Исходный текст »
В имеющихся трудах прежде всего заметны попытки анализа спектра причин как поворота России на Восток в целом, так и своеобразия реализа- ции конкретных программ и проектов. Обобщая результаты проведенного анализа, можно заключить, что в литературе сложился консенсус относительно фактора, который катализировал разработку политики поворота России на Восток: в качестве такого выступает историческая ситуация, которая характеризовалась следующими особенностями. Во-первых, наблюдалось смещение центра тяжести в мировой политике и экономике в Азиатско-Тихоокеанский регион. Во-вторых, после дальневосточной политики времени Б.Н. Ельцина, которая строилась в «режиме ручного управления», и проведения радикально-либеральных реформ в политической и экономической сферах, в ситуации непредвиденных результатов (например, в виде деградации социальной инфраструктуры, деиндустриализации, социально-демографического кризиса, массового оттока населения [4; 11]) федеральный центр вновь осознал потребность в развитии Сибири и Дальнего Востока [1; 2; 3; 5; 8; 9; 13; 14; 15; 19, с. 9]. В-третьих, вся международная обстановка стимулировала российскую политическую элиту к интеграции в АТР. Исследователи иногда конкретизируют особенности международной обстановки с учетом российско-украинских отношений: «События на Украине и последовавший за ними кризис в отношениях РФ с Западом с одной стороны, и евразийская инициатива Пекина (“один пояс, один путь”) с другой максимально политизировали и формально подтвердили стратегическую значимость проекта» [20, с. 9]. Тема поворота России на Восток способствовала появлению в научном дискурсе нового термина - «Тихоокеанская Россия» [20].

Исходные данные »
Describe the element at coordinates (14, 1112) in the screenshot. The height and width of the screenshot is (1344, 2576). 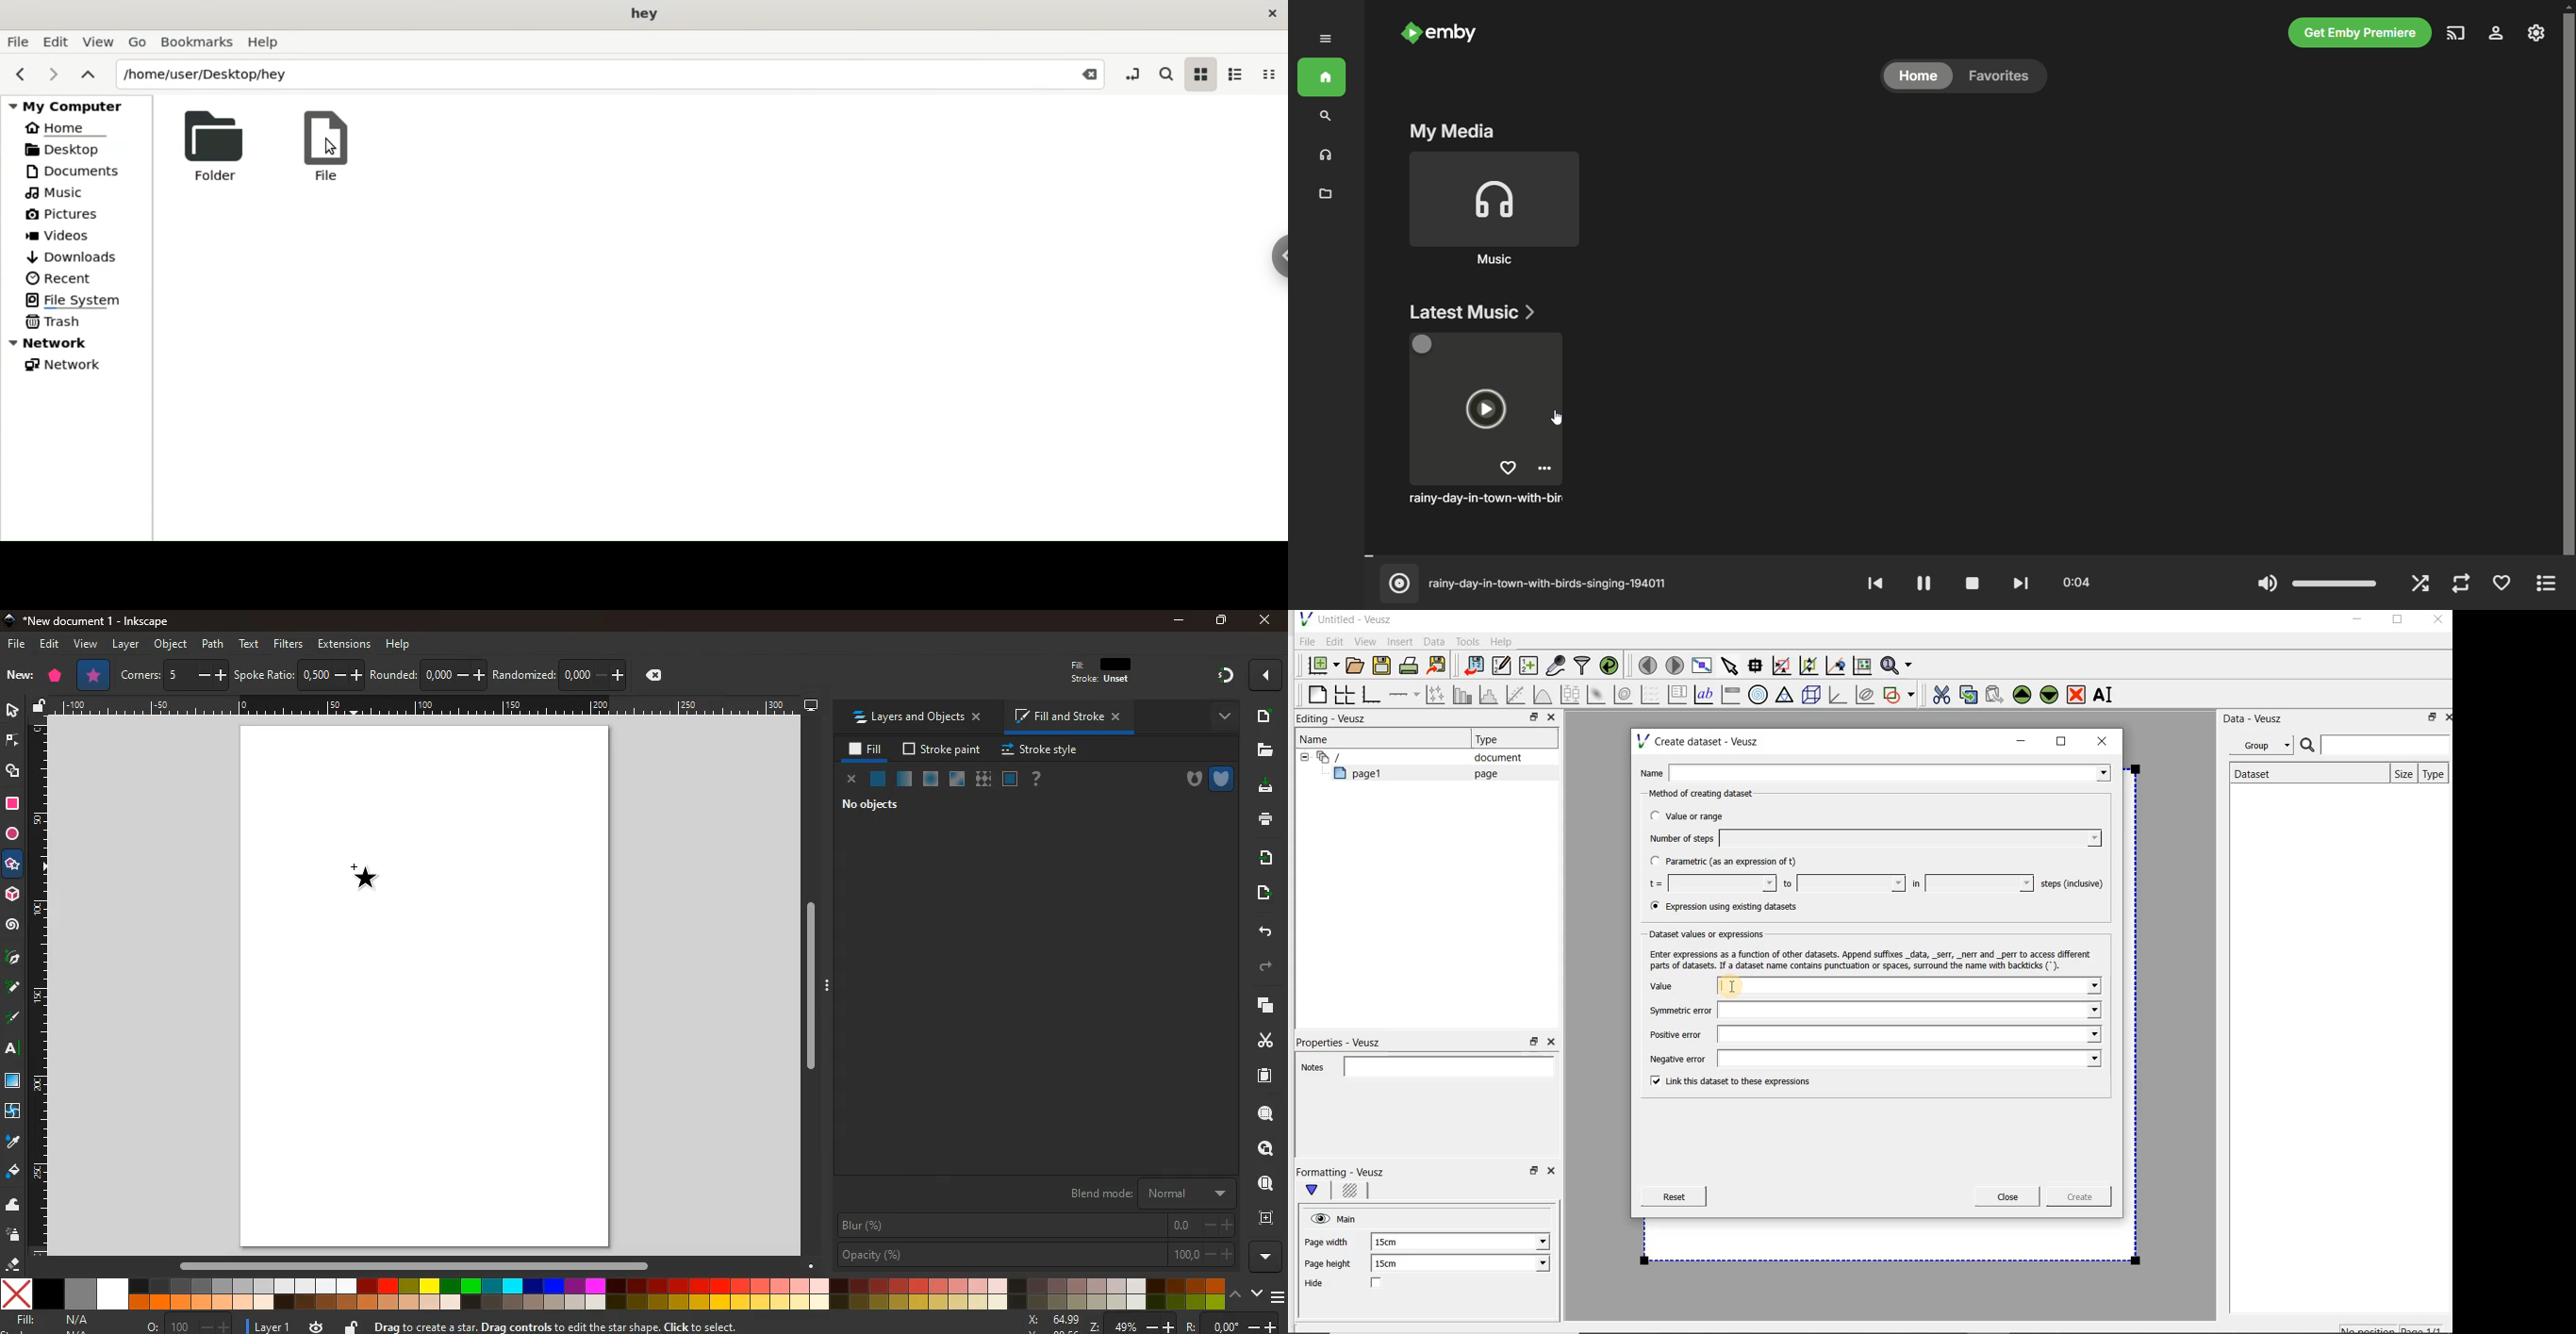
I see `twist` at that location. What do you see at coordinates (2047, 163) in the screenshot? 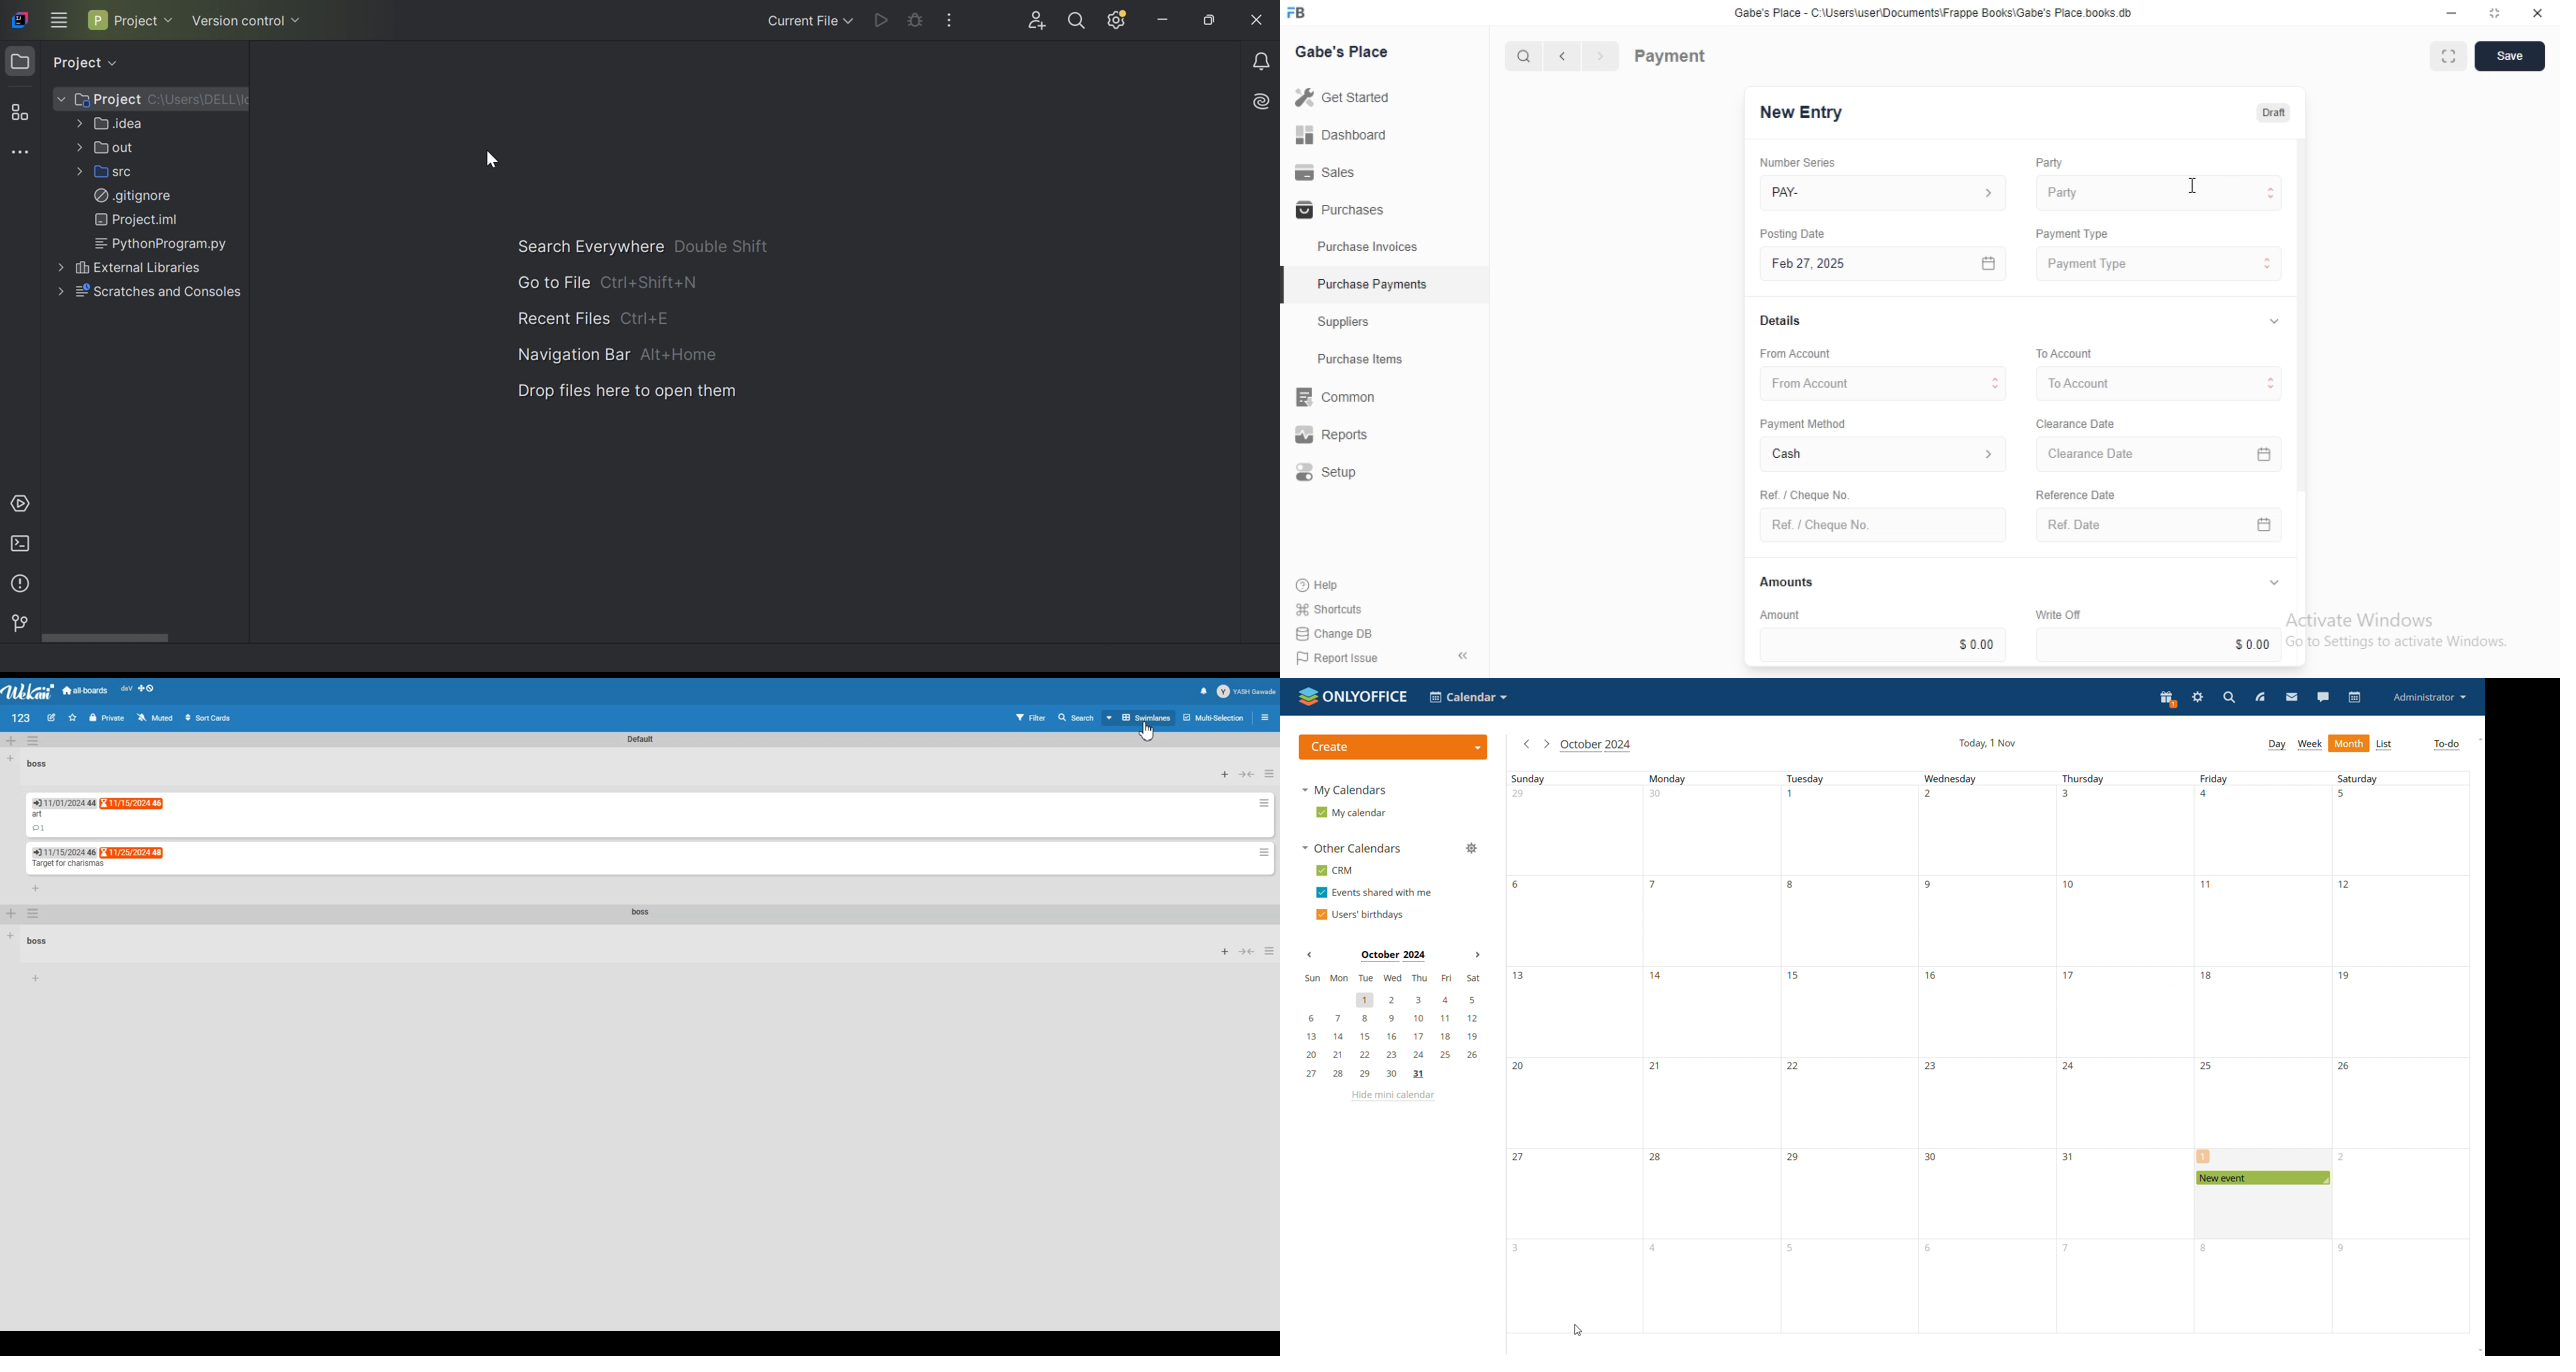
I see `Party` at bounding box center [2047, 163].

Задание 1 » Объясните по отрывку о повороте России на Восток, почему федеральный центр снова осознал, что нужно развивать Сибирь и Дальний Восток. Уложитесь в одно–три предложения.
Задание 2 » Продолжите отрывок о повороте России на Восток, начав сразу после его последнего предложения.

Ответ к заданию 1 » Федеральный центр снова понял это после дальневосточной политики времени Б.Н. Ельцина, которая строилась в «режиме ручного управления», и радикально-либеральных реформ в политике и экономике. Эти шаги дали непредвиденные результаты: деградацию социальной инфраструктуры, деиндустриализацию, социально-демографический кризис и массовый отток населения.

Ответ к заданию 2 »
Среди мнений ученых, анализирующих итоги поворота России на Восток в 2006–2017 гг., на наш взгляд, особого внимания заслуживает точка зрения академика В.Л. Ларин: «“Восточный поворот” России как в его внутренней (развитие Дальнего Востока), так и внешней (отношения со странами Тихоокеанской Азии) проекциях оказался имитацией. Интерес к зоне Тихоокеанской России был весьма ограничен и не реализовался в каких-то конкретных действиях как в силу невнятности восточноазиатской политики России, так и вследствие малоэффективности ее действий по экономическому и инфраструктурному развитию Дальнего Востока» [6, с. 12].
В контексте изучения внешнеполитических аспектов «восточного поворота» можно вспомнить и книгу «Тихоокеанская Россия в интеграционном процессе Северной Пацифики в начале XXI в.» [19], в которой нашла отражение позиция ученых ИИАЭ ДВО РАН по данному вопросу. Среди стабильного набора долгоиграющих факторов, определявших суть и форму тихоокеанской политики России всю вторую половину XX в., по мнению ее авторов, находился клубок межгосударственных интересов и противоречий (проблема Корейского полуострова, территориальный спор с Японией, стратегические интересы и предпочтения Китая). В начале XXI в. на первый план – исключительно формально, но в духе времени – был выведен экономический интерес, сформулированный как экономическая интеграция в АТР [19].
Хотелось бы обратить внимание и на концептуальный подход экспертного сообщества, акцент в котором в большей мере сделан на будущем: «Главное в “повороте на Восток” – человеческое измерение. От того, как и какие люди будут жить на Дальнем Востоке, зависит коридор возможностей для России на весь XXI век. Отсюда – принципиальная важность социальной политики в регионе. Социальной политики в максимально широком контексте: политики смыслов для общества, или культурно-идейной политики, культуры, политики сбережения и развития человеческого капитала, условий жизни. Именно эта политика должна давать ответ на вопрос “зачем жить на Дальнем Востоке?”» [9].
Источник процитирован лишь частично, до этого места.